--- START RECORD LIST ---

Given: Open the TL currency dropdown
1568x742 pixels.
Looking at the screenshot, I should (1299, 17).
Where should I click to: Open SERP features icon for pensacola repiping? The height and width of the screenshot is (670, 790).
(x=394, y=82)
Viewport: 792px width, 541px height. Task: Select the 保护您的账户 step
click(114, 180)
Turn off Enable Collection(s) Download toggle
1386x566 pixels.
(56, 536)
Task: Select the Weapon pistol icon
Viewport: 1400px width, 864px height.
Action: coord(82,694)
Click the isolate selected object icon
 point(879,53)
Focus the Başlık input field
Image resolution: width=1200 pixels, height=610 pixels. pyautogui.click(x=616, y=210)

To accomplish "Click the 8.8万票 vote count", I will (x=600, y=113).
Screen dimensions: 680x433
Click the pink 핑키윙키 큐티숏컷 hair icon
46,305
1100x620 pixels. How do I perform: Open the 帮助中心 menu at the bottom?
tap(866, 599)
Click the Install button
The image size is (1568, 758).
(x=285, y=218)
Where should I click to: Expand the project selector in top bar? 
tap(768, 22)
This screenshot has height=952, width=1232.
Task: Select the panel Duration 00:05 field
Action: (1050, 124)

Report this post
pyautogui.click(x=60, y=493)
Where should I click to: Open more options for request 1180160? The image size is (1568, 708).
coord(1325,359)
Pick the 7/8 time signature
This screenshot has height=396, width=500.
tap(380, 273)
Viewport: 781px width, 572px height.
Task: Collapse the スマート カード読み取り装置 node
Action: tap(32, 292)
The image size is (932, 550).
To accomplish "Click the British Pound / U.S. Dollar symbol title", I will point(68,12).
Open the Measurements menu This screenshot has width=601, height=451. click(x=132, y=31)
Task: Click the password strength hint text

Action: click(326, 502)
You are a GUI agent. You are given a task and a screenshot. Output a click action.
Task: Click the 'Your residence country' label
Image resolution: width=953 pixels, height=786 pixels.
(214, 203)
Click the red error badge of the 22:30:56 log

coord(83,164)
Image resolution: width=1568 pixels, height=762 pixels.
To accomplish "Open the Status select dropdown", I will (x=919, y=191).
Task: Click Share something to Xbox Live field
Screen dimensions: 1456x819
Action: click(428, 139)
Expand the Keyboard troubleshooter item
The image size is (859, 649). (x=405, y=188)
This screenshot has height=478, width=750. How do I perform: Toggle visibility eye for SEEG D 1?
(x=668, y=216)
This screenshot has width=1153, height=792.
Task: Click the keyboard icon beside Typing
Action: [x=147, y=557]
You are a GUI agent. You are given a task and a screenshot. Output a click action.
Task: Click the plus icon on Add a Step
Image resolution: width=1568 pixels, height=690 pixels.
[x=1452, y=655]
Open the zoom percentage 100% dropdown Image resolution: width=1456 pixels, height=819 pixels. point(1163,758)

--- END RECORD LIST ---

__WORK INSTRUCTIONS__
Gather every line of the records above that contains the string "screenshot", and list each one in full.

__WRITTEN REPLY__
Looking at the screenshot, I should (1299, 17).
Where should I click to: Open SERP features icon for pensacola repiping? The height and width of the screenshot is (670, 790).
This screenshot has height=952, width=1232.
This screenshot has height=396, width=500.
Open the Measurements menu This screenshot has width=601, height=451. click(x=132, y=31)
You are a GUI agent. You are given a task and a screenshot. Output a click action.
This screenshot has height=478, width=750. How do I perform: Toggle visibility eye for SEEG D 1?
This screenshot has width=1153, height=792.
You are a GUI agent. You are given a task and a screenshot. Output a click action.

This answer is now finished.